WHAT THIS TASK INVOLVES » Would you restate every entry that follows, word for word, and leave out the pictures?

SOURCE DATA »
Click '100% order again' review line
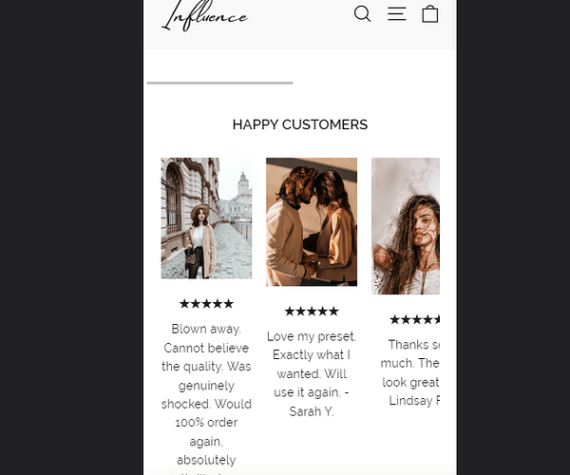This screenshot has height=475, width=570. [x=206, y=431]

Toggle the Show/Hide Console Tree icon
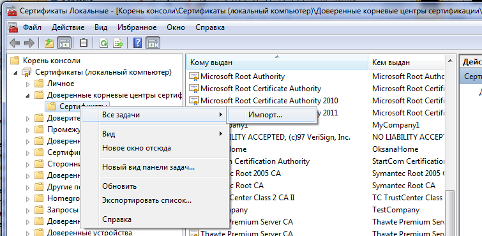point(64,43)
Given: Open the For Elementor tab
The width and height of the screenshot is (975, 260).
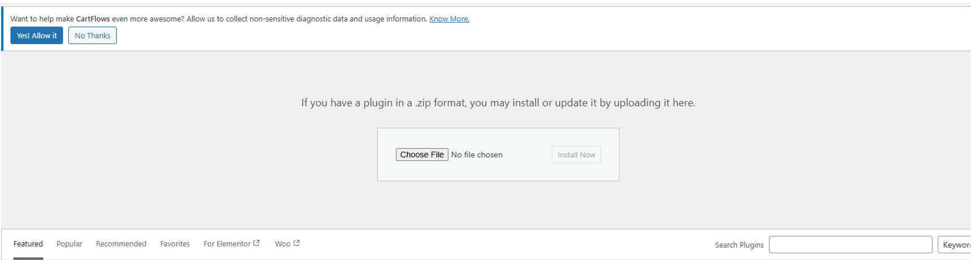Looking at the screenshot, I should (227, 244).
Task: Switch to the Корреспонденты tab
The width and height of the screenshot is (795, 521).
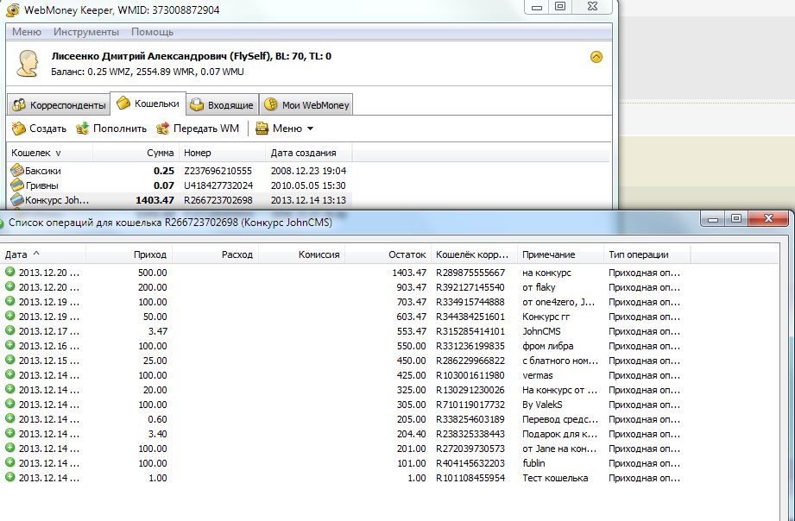Action: tap(59, 105)
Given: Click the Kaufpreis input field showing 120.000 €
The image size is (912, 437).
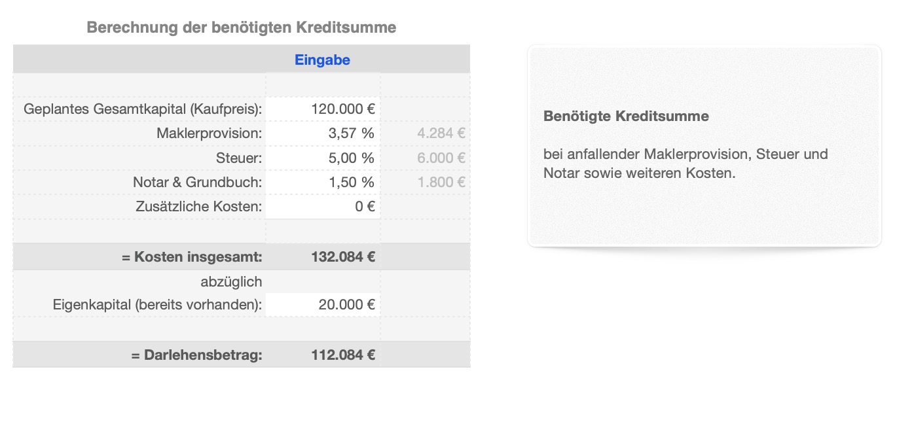Looking at the screenshot, I should point(323,109).
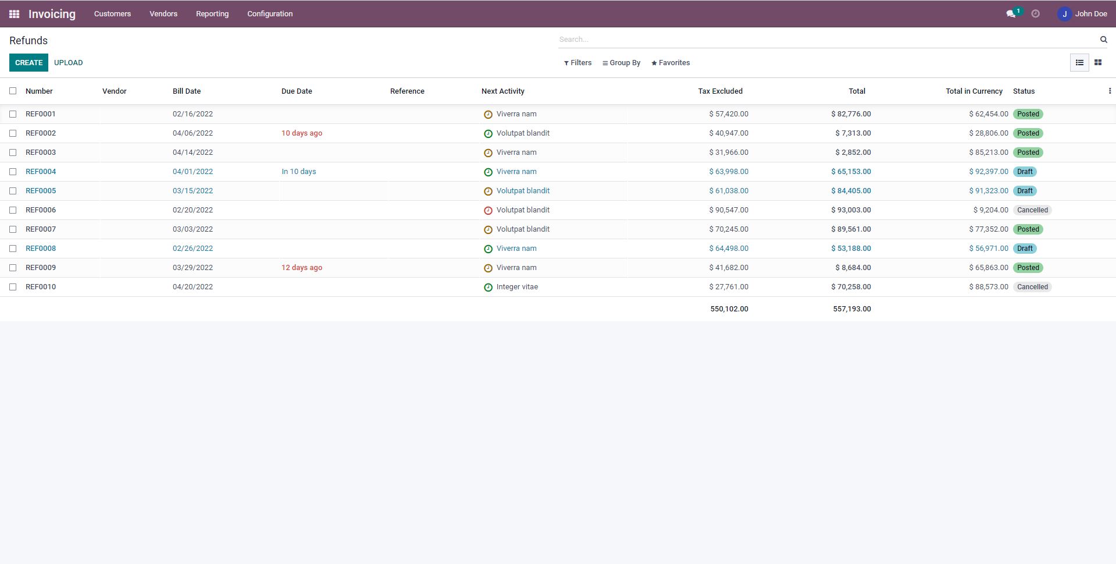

WORKED SOLUTION »
Click '100% order again' review line
This screenshot has height=475, width=570. [x=206, y=431]

Toggle the Show/Hide Console Tree icon
point(64,43)
Given: Open the For Elementor tab
The width and height of the screenshot is (975, 260).
Looking at the screenshot, I should (227, 244).
Task: Switch to the Корреспонденты tab
The width and height of the screenshot is (795, 521).
Action: tap(59, 105)
Given: Click the Kaufpreis input field showing 120.000 €
The image size is (912, 437).
Looking at the screenshot, I should point(323,109).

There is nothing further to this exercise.